‘Learn by Doing’: Journalism, ARE Departments Team Up for New Dual Degree

UConn's departments of journalism and agricultural and resource economics have together created a new dual-degree program aimed at helping journalists specialize in agriculture, economics, and related policy areas.

Students working on the Spring Valley Farm.

(Peter Morenus/UConn Photo)

UConn’s Department of Journalism and Department of Agricultural and Resource Economics (ARE) have worked together to develop a dual-degree program that allows students to simultaneously complete with a bachelor of arts in journalism and a bachelor of science in ARE. The  dual degree was created in response to requests from journalism students interested in pursuing ARE as an additional area of study. The new program allows students to gain experience in applying journalistic perspective to economics, the environment, and related policy.

Emma Bojinova, a lecturer in ARE, and Maureen Croteau, professor and head of the Department of Journalism, worked together to formalize a plan of study for the program that allows completion of  both degrees in four years while leaving room for electives and the fulfillment of all general education requirements. The dual degree requires eighteen additional credits beyond a single bachelor’s degree, which can be completed during the summer or winter intercessions, or by taking additional courses during fall and spring semesters. To ensure that they’re on track for graduation, students will receive specialized advising from members both departments. With careful planning, courses in both disciplines can be used to satisfy multiple requirements.

The journalism program is the only nationally accredited journalism program in New England. It prepares students for careers as reporters, editors, producers, and visual journalists in all types of fields.

“Students practice journalism in every possible form,” says Croteau.

To ensure that journalism students receive a well-rounded liberal arts education and develop a comprehensive understanding of what they plan to report on, they are strongly encouraged to pursue a second major in a related discipline.

“We tell our students we are not preparing you to be a cookie cutter journalist. They must know what they would like to be reporting about,” Croteau says.

The second major provides a background for their future writing, reporting, or editing and puts students in an excellent position to enter the job market.

A strong knowledge of the discipline in which a journalist is writing is essential in order for them to effectively communicate concepts to an audience with no background in the field. This is particularly true in a field like economics, where theory can be difficult to understand. In studying ARE, journalism students grasp economic theory by applying it to real-world issues, learning how economics data is used by policymakers and business leaders to make decisions related to the environment, agriculture, and economic development.

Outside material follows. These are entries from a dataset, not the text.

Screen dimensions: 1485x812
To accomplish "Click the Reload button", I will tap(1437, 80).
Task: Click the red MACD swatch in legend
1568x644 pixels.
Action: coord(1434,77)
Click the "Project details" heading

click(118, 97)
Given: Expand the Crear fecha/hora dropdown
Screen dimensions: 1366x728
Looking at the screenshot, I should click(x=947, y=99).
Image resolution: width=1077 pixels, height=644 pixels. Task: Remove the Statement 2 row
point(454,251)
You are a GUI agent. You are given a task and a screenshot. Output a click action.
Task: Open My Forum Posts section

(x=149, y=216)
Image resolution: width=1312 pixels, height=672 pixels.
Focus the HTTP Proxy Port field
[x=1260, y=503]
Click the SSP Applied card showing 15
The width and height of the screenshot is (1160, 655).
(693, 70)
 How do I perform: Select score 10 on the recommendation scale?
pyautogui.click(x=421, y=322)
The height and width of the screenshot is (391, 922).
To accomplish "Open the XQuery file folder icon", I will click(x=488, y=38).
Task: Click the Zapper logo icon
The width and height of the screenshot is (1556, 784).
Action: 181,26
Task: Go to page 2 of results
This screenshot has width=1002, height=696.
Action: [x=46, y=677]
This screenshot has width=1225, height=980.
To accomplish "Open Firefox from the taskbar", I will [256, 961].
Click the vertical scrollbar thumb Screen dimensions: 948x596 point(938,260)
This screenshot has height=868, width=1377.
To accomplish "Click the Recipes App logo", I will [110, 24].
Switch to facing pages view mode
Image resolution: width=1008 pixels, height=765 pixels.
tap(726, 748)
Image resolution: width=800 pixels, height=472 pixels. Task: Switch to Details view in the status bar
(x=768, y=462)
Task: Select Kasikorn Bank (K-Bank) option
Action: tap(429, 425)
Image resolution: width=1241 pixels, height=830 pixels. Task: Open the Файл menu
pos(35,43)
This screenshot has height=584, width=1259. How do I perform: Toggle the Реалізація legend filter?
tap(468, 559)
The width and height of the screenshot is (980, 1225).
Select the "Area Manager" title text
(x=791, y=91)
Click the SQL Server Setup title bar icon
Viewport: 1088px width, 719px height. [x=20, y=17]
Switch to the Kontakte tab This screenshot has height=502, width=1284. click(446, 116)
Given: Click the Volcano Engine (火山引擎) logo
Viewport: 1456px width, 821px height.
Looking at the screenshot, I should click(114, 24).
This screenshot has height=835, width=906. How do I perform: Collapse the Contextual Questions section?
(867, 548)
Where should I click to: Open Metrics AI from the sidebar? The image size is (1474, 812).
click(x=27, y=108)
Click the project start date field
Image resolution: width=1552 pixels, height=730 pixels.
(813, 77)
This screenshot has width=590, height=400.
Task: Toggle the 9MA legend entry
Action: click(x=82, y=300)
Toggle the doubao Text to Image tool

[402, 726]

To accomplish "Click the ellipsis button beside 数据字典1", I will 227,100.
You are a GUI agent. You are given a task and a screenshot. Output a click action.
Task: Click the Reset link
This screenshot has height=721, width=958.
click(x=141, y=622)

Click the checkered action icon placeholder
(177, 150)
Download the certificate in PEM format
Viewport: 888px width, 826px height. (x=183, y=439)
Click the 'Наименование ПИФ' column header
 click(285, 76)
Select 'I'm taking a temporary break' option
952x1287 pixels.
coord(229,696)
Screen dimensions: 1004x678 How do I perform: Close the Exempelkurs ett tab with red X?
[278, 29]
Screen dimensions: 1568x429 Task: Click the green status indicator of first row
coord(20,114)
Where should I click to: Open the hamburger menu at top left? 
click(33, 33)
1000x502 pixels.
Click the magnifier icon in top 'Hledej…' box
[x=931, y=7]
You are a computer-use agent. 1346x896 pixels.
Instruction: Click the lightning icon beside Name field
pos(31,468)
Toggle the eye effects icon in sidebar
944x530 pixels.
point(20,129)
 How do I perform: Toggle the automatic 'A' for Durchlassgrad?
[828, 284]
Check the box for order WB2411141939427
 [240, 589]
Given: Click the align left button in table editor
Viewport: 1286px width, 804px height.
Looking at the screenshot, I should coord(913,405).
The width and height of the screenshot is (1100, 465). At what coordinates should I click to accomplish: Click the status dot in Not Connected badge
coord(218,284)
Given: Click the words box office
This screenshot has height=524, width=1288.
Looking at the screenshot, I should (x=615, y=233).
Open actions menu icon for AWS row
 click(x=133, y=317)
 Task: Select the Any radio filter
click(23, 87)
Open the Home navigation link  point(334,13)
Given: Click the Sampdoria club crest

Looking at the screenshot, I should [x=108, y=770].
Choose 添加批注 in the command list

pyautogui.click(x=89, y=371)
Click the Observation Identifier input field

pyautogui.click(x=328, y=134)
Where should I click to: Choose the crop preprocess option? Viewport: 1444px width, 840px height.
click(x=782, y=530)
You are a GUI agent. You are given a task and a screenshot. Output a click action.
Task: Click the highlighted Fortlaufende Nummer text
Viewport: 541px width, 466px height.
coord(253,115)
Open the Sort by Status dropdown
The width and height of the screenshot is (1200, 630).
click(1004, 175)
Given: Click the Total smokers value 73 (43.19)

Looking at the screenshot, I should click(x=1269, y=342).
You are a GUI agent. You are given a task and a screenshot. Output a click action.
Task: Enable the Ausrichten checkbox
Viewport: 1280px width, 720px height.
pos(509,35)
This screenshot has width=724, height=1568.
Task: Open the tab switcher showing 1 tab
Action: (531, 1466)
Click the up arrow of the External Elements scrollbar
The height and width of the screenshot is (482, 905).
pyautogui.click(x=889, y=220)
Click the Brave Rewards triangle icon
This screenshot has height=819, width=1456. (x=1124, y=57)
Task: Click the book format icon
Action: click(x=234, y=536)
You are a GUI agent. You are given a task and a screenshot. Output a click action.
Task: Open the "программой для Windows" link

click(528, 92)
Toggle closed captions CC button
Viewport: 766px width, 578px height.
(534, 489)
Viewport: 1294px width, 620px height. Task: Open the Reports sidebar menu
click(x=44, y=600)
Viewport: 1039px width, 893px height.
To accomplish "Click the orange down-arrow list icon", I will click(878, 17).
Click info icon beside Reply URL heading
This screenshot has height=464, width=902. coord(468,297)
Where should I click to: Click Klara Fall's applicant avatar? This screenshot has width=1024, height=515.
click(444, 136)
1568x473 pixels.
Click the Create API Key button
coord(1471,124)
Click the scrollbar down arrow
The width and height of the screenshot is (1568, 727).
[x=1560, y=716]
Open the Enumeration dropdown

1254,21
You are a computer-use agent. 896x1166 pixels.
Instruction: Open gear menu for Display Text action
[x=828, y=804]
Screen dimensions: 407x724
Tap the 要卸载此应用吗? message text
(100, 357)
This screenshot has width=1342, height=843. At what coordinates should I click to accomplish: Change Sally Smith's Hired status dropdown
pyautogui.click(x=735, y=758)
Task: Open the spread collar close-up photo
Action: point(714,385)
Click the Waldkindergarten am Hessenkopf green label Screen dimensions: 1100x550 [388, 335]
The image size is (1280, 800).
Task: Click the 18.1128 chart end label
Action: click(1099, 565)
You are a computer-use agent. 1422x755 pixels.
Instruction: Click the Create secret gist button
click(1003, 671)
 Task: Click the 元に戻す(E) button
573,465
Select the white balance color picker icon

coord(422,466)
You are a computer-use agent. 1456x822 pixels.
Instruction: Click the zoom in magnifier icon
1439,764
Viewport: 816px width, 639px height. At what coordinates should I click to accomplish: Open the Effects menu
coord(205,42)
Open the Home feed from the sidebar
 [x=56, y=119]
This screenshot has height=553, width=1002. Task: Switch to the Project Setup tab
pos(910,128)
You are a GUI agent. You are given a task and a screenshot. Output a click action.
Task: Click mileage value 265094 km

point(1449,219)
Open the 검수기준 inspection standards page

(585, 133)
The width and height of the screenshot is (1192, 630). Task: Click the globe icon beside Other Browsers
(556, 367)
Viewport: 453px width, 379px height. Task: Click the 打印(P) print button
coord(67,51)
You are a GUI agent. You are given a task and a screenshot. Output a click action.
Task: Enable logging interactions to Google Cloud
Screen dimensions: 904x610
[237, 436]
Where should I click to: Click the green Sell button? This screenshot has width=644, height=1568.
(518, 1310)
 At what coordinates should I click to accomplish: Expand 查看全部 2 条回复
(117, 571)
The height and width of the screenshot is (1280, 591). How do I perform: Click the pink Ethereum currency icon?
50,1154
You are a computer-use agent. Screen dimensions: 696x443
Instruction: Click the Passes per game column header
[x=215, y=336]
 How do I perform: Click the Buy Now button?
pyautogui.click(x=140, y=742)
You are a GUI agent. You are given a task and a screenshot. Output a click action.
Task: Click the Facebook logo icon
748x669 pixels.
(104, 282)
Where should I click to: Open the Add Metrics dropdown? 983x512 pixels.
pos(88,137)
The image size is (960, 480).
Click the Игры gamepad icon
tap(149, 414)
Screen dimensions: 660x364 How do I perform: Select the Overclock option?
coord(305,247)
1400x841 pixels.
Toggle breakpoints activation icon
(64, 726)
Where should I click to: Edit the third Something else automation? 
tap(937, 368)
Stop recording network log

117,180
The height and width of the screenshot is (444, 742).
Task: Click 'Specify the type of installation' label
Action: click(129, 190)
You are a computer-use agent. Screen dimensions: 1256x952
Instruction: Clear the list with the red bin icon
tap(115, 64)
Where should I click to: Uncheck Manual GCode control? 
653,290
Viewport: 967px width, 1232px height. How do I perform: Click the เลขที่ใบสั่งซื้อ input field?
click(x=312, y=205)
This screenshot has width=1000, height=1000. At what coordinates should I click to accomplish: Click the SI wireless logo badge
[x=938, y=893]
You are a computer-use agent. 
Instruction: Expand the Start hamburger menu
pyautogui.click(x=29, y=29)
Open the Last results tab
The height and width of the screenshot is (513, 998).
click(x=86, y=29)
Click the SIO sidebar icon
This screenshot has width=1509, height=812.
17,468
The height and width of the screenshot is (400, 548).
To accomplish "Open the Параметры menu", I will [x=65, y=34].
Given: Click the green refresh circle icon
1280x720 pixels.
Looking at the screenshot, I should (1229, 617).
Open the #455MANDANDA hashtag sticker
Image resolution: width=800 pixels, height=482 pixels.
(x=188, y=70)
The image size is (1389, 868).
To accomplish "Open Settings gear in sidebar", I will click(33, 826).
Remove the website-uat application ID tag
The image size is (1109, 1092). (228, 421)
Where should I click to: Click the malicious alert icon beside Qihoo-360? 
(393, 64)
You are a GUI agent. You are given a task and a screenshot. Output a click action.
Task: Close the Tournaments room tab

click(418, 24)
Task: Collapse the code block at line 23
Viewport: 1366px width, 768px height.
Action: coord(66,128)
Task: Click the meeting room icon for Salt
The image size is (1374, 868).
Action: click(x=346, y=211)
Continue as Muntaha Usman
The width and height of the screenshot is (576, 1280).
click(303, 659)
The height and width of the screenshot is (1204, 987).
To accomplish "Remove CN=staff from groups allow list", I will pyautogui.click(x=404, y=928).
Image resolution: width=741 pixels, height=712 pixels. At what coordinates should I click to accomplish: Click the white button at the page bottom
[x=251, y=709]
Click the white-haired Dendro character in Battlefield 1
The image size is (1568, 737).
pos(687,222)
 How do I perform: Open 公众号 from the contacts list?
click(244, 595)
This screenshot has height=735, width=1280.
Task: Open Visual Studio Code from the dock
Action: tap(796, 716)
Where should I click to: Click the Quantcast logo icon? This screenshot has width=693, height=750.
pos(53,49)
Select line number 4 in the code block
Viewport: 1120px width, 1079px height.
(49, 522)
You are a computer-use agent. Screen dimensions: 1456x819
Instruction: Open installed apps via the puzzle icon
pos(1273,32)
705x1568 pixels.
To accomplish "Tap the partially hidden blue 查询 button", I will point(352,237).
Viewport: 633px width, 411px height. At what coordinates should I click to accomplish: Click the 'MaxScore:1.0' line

“A journalism major is crucial to help people understand, in ordinary terms, what the science of economics is. This merger is going to be great for the entire profession,” says Kimberly Rollins, professor and ARE department head.

In both the journalism and ARE degree programs, students learn by doing.

“The applied aspect of ARE is similar to that in journalism. We are graduating students who immediately apply what they learned,” says Croteau.

A dual degree in ARE is a natural match with journalism, Croteau says, because “we have many students who are interested in economic inequity and how it reverberates through society in terms of environmental and resource inequity.”

Journalism students may choose among three concentrations within ARE: Business Management and Marketing; Environmental Economics and Policy; or Development Economics and Policy.

“Economists talk in a coded way that doesn’t always translate effectively. Journalism majors who study economics will have the knowledge and skills to effectively communicate the results and implications of economic analysis to a nonexpert audience,” says Bojinova.